Task directions | Reproduce the passage of the excerpt on nowhere dense sets that begins with "1. (PS11) Simple" and ends with "interiors and closures.", changing "Euclidean" to "standard".

━━ Selected excerpt ━━

The usual metric on \(\R\) makes it a non-empty, complete metric space. Any singleton (i.e., any set with one element) in \(\R\) is nowhere dense. Hence Corollary 6.6 implies that \(\R\) is not a countable union of singletons.

Exercises Exercises

1. (PS11) Simple examples.

Consider \(\R\) as a metric space with the usual Euclidean metric. In what follows, you do not need to justify your arguments when calculating interiors and closures.

(a)

Let \(x \in \R\text{.}\) Show that \(\{x\}\) is nowhere dense in \(\R\text{.}\)

Solution.

We easily check that \(\{x\}\) is closed, and hence its own closure. Moreover, \(\{x\}^\circ = \varnothing\text{,}\) since \(B_r(x) \not\subseteq \{x\}\) for all \(r \gt 0\text{.}\)

(b)

Show that \(\set{1/n}{n \in \N}\) is nowhere dense in \(\R\text{.}\)

Solution.

This set is not closed, but we can calculate its closure

\begin{equation*} \overline{\set{1/n}{n\in\N}} = \{0\} \cup \set{1/n}{n\in\N}\text{,} \end{equation*}

and the interior of this closure is empty,

\begin{equation*} (\{0\} \cup \set{1/n}{n\in\N})^\circ = \varnothing\text{.} \end{equation*}

(c)

Show that \((0,1) \cap \Q\) is not nowhere dense in \(\R\text{.}\)

Solution.

We calculate \(\overline{(0,1)\cap \Q} = [0,1]\text{,}\) and \([0,1]^\circ = (0,1) \ne \varnothing\text{.}\)

Comment.

━━━
━━ Given data ━━

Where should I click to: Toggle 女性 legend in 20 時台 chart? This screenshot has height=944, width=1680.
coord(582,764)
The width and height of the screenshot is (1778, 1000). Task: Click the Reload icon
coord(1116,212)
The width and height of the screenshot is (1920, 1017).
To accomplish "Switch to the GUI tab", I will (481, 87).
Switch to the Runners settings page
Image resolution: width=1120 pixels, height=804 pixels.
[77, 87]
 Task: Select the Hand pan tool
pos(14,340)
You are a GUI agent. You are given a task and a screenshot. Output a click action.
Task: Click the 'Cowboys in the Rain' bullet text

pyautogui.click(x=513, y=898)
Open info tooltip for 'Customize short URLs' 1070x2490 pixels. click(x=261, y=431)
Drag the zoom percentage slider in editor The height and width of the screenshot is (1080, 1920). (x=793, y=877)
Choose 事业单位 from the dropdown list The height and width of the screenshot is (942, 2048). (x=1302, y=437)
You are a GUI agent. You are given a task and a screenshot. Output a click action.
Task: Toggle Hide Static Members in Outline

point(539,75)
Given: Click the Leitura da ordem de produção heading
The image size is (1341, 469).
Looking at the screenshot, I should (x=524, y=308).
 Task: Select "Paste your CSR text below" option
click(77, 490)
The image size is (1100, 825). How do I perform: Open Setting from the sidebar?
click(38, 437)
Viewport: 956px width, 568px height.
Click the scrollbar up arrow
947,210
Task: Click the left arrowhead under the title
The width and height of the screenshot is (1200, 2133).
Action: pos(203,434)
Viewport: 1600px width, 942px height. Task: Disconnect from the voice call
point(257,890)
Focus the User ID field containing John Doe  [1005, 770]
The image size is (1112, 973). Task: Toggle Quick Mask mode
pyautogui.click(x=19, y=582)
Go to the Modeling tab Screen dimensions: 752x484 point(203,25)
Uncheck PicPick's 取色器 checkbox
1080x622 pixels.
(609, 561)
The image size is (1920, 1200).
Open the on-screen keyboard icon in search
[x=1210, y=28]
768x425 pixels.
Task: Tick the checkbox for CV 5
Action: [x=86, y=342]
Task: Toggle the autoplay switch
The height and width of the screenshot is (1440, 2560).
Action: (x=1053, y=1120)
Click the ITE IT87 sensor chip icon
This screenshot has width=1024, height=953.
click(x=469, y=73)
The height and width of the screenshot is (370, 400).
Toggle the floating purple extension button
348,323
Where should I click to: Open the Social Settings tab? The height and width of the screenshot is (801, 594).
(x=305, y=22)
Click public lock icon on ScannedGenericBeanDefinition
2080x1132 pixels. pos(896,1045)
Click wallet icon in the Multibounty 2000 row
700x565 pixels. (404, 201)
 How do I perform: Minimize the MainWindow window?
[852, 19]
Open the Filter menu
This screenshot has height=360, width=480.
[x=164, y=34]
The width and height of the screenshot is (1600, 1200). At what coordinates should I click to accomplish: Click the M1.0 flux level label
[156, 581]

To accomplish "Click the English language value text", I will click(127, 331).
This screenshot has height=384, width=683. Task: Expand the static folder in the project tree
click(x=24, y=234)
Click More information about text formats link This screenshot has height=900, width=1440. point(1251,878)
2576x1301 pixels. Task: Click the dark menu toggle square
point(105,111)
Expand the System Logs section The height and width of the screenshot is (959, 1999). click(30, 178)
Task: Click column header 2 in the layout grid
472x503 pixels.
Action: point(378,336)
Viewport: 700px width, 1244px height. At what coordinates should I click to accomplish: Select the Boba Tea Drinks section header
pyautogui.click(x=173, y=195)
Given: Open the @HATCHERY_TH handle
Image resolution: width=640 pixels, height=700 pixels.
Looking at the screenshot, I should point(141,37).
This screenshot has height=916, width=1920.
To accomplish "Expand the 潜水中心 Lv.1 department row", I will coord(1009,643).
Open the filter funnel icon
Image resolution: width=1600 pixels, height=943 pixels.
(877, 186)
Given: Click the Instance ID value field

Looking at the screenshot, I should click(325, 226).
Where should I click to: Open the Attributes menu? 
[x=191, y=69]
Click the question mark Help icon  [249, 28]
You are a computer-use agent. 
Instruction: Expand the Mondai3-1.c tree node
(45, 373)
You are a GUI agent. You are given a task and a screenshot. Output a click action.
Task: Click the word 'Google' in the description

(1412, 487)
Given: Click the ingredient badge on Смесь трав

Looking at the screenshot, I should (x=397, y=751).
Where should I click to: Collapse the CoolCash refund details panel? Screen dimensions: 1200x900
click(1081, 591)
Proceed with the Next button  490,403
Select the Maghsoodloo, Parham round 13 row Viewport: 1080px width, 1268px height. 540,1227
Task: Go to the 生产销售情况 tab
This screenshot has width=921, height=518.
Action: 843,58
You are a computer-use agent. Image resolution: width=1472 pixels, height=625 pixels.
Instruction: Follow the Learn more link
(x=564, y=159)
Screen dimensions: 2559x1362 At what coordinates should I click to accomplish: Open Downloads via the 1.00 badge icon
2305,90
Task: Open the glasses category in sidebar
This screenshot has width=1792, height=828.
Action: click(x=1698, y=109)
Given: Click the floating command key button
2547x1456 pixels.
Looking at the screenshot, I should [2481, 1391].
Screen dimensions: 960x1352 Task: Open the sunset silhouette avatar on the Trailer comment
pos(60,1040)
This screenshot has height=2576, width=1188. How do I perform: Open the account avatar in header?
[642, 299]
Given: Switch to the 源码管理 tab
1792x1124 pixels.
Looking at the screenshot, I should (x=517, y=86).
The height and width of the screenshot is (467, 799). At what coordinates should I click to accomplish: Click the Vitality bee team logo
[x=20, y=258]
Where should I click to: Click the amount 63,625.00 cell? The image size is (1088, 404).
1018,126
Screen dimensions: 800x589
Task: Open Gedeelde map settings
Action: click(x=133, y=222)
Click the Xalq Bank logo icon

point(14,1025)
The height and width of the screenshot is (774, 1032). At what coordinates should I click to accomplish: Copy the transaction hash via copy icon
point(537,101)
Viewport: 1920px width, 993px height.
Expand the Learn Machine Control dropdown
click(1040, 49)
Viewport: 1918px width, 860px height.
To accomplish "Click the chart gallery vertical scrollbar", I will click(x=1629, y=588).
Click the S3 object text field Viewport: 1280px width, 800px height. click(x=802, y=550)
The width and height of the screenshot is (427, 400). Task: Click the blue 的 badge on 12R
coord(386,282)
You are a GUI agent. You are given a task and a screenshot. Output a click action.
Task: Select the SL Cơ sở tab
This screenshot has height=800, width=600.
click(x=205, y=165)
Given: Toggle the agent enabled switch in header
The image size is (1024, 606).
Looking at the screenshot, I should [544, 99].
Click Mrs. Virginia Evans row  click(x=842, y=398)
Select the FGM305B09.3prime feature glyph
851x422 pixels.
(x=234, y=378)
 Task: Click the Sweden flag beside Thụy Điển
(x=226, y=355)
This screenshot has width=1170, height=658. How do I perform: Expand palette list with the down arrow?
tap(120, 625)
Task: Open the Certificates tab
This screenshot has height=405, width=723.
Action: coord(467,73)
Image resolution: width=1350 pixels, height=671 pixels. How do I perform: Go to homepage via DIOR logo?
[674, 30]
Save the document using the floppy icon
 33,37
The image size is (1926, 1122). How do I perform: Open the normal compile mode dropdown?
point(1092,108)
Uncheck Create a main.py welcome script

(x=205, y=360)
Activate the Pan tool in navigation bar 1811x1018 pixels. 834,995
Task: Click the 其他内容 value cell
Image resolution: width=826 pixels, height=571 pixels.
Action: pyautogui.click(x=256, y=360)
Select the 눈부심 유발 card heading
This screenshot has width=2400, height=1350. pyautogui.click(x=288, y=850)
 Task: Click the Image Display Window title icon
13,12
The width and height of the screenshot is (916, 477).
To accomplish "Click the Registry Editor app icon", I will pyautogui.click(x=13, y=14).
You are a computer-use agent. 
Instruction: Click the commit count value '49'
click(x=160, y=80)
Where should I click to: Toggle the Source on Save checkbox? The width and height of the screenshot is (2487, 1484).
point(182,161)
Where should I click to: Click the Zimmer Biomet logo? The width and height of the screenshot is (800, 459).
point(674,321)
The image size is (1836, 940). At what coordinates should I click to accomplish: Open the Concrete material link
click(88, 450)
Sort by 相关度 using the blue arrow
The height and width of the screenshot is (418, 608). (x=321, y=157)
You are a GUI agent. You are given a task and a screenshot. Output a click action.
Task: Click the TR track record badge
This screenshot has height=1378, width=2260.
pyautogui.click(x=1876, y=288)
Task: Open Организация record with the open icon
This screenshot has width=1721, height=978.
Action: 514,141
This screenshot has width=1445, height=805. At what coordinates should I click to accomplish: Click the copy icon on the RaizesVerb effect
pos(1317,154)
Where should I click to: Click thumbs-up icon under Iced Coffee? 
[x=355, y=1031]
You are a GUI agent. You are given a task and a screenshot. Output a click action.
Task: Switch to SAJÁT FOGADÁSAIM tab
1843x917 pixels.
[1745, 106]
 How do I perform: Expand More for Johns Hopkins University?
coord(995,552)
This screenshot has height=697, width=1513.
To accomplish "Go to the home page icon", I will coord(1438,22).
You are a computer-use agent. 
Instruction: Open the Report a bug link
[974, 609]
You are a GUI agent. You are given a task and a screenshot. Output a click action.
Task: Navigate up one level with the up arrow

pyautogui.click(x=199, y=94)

━━━

Answer to this task |
1. (PS11) Simple examples.

Consider \(\R\) as a metric space with the usual standard metric. In what follows, you do not need to justify your arguments when calculating interiors and closures.